Now for the lining: the part I hate the most...
First I cut it out and I used a synthetic black fabric, which is beautiful, but a pain to work with.
The lining gets sewn in the exact same way as the main fabric. First the darts then the side seams.
To give the whole bodice a little bit more stability I decided to add a few boning chanels, wich I first made out of black cotton. I sewed them onto the lining, so the channels won´t be visible on the outer fabric. But this solution isn´t ideal, I would recommend making a base layer for the bodcie too. In my case this wan´t an potion, first because I didn´t have a suitable fabric and second becuase I was worried that the bodice will the too stiff.

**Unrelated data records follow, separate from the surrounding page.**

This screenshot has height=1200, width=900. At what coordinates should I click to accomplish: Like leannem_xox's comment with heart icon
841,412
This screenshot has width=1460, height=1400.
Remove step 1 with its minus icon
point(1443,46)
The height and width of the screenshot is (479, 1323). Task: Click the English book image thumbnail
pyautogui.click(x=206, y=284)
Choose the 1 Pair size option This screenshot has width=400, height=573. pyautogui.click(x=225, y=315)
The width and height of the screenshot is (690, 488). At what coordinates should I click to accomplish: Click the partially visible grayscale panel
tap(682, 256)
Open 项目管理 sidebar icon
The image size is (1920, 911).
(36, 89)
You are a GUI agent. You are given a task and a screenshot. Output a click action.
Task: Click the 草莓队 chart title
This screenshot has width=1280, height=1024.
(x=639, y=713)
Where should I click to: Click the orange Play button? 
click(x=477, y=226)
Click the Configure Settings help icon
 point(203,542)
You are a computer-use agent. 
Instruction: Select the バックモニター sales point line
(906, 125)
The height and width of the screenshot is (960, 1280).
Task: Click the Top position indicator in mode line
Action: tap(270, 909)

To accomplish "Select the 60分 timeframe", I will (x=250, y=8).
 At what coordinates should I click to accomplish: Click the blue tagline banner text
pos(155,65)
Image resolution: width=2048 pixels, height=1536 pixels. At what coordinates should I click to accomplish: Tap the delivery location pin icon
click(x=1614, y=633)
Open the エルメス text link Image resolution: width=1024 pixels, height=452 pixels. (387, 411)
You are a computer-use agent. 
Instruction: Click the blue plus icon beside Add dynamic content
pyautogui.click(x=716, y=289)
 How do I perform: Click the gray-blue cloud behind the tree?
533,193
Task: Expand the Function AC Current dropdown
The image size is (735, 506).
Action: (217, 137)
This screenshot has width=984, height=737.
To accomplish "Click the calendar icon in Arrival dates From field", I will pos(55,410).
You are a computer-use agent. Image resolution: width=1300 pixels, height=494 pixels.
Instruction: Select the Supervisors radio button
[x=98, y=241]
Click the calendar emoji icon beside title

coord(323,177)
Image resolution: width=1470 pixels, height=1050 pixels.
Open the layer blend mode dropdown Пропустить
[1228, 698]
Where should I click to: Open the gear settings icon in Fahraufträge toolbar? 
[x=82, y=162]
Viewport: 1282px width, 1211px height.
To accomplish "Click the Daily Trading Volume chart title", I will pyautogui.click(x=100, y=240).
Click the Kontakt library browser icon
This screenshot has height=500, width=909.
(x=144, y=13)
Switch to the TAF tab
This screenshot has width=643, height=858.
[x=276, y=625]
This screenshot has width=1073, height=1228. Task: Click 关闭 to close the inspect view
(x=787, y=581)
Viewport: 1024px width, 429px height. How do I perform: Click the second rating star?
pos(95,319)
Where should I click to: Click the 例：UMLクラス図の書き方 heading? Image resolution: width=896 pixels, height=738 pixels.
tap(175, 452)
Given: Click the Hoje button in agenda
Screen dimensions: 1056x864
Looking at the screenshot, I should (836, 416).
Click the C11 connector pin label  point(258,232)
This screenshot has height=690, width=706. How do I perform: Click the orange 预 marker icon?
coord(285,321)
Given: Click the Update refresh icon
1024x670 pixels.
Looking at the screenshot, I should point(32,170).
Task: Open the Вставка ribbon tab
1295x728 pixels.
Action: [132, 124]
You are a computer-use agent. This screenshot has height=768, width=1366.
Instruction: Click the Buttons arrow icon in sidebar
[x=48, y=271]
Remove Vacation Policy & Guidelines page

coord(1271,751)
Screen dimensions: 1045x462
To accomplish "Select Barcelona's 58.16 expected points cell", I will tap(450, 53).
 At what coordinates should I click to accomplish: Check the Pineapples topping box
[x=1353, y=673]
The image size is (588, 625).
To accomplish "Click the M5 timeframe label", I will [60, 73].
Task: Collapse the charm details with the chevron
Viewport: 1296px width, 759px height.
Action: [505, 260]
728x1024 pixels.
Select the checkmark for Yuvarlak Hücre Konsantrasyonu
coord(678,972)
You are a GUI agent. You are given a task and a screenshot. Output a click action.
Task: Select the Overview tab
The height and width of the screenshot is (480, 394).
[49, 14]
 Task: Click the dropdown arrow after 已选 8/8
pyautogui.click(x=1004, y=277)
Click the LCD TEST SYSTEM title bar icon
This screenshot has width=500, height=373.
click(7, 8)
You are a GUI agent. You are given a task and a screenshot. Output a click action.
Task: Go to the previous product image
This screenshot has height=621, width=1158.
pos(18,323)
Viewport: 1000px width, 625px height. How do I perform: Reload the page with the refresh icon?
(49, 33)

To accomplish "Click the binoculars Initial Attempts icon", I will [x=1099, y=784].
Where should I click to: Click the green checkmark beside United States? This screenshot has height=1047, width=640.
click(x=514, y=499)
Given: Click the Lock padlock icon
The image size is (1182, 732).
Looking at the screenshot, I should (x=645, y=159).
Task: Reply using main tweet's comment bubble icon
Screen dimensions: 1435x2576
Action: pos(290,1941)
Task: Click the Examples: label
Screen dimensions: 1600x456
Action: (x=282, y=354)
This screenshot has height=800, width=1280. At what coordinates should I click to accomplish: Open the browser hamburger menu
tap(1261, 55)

The I sewed the lining to the facings, by hand, so there isn´t any visible topstitching.
I turned the edges of the lining inward and sewed it with whip stitches. there wasn´t any boning in there yet.
To finish the remaining raw edges I folded the main fabric to the lining two times and sitiched it down, also by hand.
I really had to be carful, that the lining didn´t shift too much, otherwise there would some parts could be too floppy or could have too much tension.
When everything is hemmed it looked like this, pretty and neat, so now for the closure
On the inside it looked like this. I first had to insert the boning in These boning channel, so I can´t accidently sew them closed, which happend to me two times.
Then I sewed the closures on. This was quite frustrating. First I tried hooks and eyes, but they didn´t had a good quilty, or maybe I have done something wrong?. When I closed the third hook, the first one opened itself and so on..
Anyway I decided to sew on snaps, since I hadn´t this issue there. It took me altogether three evening to sew and rip out all the closures... This was a shame
But then I could add the remaining boning, which is always quite funny at least I think it is. I used plastic boning, marked the length i needed, cut it there with regular scissors and the filed the edges, so the cannot damage the fabric.
The last the step to make a functional bodice is to sew the straps togheter, I made them with 1cm seam allowance.
I finished the edges of the straps with some satin ribbon, which I first sewed down on one side, then flipped it over and sewed it on the other side, just like bias tape.
This gives a neat finish, the edges of the ribbon will get turned a bit inward and then sewn down by hand.
And that was the construction of the main bodice. it was a lot of work, but I am glas that I have something for Christmas. The skirt is currently in progress, but there´ll be a part two for the very same dress.